The Las Vegas Sun is published as a section of the Las Vegas Review-Journal.

A long-running dispute between the Las Vegas Review-Journal and Las Vegas Sun over the terms of their joint operating agreement appears headed for the Nevada Supreme Court.

A recent story by the Associated Press’s Ken Ritter notes that a ruling by a state court judge was the latest development in lawsuits over the costs and revenues shared by the two newspapers under their agreement, one of the few such arrangements in the country.

Both sides appealed to the Nevada Supreme Court earlier this year, according to Ritter’s story, after the judge upheld an arbitrator’s decision to require an audit of Review-Journal profits and expenses.

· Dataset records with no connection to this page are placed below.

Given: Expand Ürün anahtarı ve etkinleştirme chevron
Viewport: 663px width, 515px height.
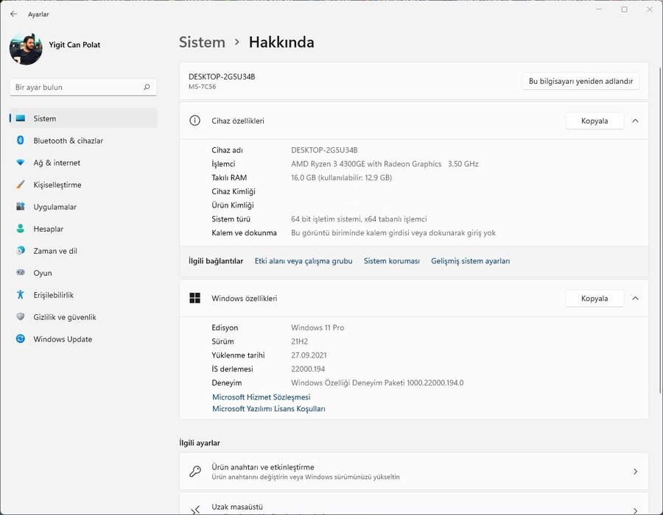Looking at the screenshot, I should coord(635,472).
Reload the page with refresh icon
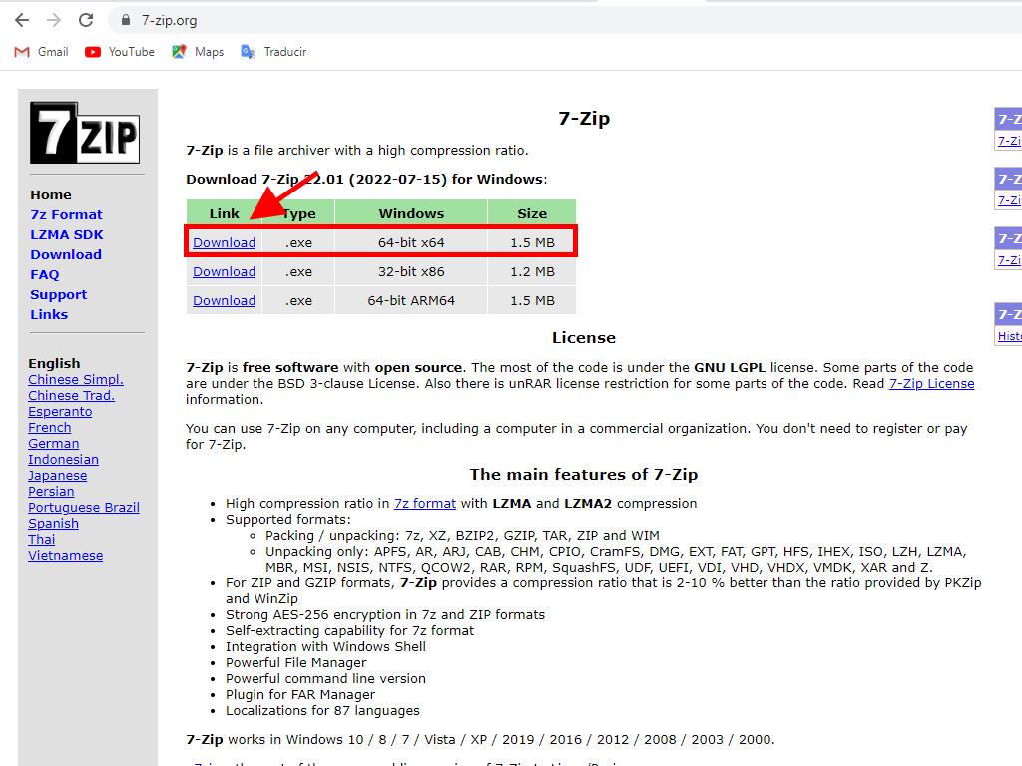 pyautogui.click(x=86, y=20)
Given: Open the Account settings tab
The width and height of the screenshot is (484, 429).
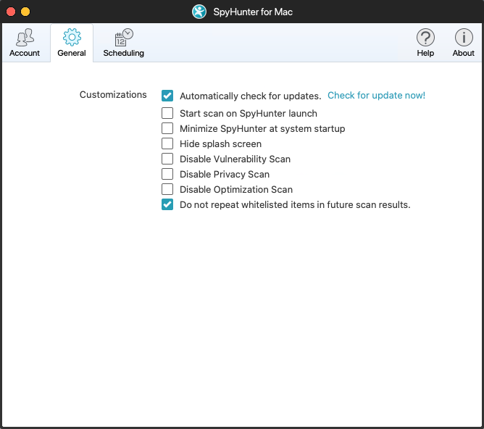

The joint-operating agreement dates back to 1989, although it was amended in 2005 to require each newspaper to bear its own editorial costs and the Review-Journal to share profits with the Sun. It is set to expire in 2040.

The Sun, formerly an afternoon daily, is printed and delivered as one section within the morning Review-Journal, which owns the printing presses.

Las Vegas is one of a handful of U.S. cities with newspapers still operating under a joint-operating contracts, according to the News Media Alliance trade group. Others include York, Pennsylvania; Fort Wayne, Indiana, and Detroit. A joint-operating agreement between the Salt Lake Tribune and Deseret News could expire this year, according to Ritter’s story.